>> Start Task data

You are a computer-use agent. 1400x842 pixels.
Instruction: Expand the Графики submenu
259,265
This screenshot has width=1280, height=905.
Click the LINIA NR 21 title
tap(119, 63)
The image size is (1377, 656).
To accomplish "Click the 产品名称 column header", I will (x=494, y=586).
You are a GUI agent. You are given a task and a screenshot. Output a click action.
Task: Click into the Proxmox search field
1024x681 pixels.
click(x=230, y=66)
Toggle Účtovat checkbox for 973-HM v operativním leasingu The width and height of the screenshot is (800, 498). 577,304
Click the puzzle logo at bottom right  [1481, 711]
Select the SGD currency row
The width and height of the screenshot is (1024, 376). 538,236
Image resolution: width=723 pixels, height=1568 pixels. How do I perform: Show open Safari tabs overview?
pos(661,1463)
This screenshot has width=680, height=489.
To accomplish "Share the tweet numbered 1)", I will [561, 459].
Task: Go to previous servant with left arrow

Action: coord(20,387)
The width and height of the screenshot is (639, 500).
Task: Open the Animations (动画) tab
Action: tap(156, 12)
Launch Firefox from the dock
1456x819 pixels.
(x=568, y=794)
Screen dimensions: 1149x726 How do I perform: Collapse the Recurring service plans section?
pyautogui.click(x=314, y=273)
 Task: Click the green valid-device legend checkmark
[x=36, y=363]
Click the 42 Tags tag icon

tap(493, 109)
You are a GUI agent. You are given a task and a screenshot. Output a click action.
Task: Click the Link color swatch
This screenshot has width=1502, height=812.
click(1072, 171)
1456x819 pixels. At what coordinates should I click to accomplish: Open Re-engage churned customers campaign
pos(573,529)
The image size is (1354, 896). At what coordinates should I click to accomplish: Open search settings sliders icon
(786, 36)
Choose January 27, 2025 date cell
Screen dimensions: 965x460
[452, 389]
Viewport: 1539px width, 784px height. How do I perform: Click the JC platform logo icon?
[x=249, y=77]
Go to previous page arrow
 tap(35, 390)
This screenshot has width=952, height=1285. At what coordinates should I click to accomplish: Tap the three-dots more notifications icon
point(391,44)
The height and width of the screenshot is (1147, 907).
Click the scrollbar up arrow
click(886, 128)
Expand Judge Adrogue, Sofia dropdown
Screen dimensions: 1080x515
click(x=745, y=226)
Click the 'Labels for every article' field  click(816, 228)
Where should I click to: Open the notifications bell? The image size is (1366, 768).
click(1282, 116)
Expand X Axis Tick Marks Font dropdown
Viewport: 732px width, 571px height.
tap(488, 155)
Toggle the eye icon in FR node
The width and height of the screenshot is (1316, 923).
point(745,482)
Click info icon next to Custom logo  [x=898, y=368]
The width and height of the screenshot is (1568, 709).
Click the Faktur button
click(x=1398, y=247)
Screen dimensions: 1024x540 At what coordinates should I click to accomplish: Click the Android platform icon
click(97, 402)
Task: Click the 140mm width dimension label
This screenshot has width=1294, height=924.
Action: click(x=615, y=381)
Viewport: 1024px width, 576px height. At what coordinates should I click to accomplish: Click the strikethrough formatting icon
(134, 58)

>> End Task data

* **What this task involves**: Copy out, word for word, the lines from the one containing "Go to previous page arrow" through the one containing "click(x=745, y=226)", including both of those lines.

* **Full answer**:
Go to previous page arrow
 tap(35, 390)
This screenshot has width=952, height=1285. At what coordinates should I click to accomplish: Tap the three-dots more notifications icon
point(391,44)
The height and width of the screenshot is (1147, 907).
Click the scrollbar up arrow
click(886, 128)
Expand Judge Adrogue, Sofia dropdown
Screen dimensions: 1080x515
click(x=745, y=226)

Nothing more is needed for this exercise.